## WORK REQUIRED
In the entries below, filter for the word "each" and copy every matching line.

[Stored data]
-------------------------

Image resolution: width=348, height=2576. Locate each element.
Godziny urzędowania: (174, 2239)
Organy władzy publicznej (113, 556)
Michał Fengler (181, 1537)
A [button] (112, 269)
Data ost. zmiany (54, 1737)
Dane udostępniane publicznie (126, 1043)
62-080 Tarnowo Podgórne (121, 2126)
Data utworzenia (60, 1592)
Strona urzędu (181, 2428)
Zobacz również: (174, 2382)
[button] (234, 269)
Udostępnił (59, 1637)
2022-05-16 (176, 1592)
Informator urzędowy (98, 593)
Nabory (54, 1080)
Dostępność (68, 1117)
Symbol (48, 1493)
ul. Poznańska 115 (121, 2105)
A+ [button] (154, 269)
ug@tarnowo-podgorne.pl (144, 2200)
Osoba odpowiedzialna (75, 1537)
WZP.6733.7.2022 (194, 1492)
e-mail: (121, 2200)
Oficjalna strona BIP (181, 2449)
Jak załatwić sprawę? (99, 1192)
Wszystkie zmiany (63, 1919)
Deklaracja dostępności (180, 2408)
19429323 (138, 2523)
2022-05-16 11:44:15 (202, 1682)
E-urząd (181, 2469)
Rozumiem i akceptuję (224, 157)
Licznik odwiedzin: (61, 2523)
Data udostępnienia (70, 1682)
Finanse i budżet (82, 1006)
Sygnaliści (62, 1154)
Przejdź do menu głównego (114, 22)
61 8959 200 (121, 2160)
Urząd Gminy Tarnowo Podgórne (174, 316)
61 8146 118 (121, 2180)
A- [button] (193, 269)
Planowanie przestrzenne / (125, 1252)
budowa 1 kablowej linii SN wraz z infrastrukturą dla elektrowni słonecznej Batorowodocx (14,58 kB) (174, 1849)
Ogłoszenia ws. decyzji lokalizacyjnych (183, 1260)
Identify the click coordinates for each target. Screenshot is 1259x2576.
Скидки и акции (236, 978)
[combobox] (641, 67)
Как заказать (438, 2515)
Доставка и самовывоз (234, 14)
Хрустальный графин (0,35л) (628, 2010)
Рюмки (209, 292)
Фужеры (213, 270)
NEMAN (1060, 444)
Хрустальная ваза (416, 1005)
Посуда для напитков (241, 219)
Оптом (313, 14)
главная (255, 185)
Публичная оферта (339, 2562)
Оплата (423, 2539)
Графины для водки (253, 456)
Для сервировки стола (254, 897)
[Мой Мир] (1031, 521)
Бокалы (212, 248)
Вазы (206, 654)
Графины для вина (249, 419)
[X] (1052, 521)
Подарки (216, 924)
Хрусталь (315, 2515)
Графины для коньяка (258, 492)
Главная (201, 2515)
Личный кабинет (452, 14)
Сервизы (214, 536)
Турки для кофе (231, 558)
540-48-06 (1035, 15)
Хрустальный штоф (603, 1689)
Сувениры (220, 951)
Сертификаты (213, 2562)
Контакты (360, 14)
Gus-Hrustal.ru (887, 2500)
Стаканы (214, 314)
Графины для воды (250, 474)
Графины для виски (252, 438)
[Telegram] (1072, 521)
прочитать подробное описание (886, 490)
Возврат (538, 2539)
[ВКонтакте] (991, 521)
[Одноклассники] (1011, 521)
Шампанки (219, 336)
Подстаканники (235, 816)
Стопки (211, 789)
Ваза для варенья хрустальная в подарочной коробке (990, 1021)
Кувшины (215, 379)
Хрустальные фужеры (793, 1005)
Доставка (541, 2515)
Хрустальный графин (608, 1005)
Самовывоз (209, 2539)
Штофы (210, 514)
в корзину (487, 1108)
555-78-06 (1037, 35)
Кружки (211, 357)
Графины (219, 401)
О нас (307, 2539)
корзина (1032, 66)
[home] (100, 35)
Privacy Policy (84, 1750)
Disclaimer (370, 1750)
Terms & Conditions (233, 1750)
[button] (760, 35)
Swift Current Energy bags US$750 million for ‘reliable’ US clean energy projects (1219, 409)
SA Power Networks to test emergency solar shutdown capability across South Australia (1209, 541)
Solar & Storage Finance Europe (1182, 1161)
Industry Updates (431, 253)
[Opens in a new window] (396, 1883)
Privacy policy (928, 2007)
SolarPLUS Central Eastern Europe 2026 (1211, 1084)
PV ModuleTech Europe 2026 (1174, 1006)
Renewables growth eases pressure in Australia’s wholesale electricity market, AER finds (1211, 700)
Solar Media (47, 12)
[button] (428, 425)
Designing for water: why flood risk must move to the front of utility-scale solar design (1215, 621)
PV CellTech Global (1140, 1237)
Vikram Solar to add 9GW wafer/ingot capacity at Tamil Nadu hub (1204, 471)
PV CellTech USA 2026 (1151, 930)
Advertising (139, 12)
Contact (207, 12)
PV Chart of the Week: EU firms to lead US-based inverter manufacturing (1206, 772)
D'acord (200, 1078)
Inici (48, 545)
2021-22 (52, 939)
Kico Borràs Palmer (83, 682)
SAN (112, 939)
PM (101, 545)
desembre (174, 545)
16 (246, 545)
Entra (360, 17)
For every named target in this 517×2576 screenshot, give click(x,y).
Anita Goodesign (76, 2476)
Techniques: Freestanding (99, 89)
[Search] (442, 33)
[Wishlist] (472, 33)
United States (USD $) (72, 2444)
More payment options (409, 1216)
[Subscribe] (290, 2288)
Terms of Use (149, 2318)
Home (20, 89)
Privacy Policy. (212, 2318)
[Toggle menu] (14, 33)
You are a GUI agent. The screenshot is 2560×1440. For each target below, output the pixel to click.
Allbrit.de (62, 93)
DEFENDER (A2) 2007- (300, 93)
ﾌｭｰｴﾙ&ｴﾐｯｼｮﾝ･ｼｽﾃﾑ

-------------------------

## REPLY TO THE TASK
Image resolution: width=348, height=2576. Locate each element.
Identify the click coordinates for each target. Screenshot is 1259x2576.
You are a GUI agent. The screenshot is 2560×1440. For each target below, output the pixel to click.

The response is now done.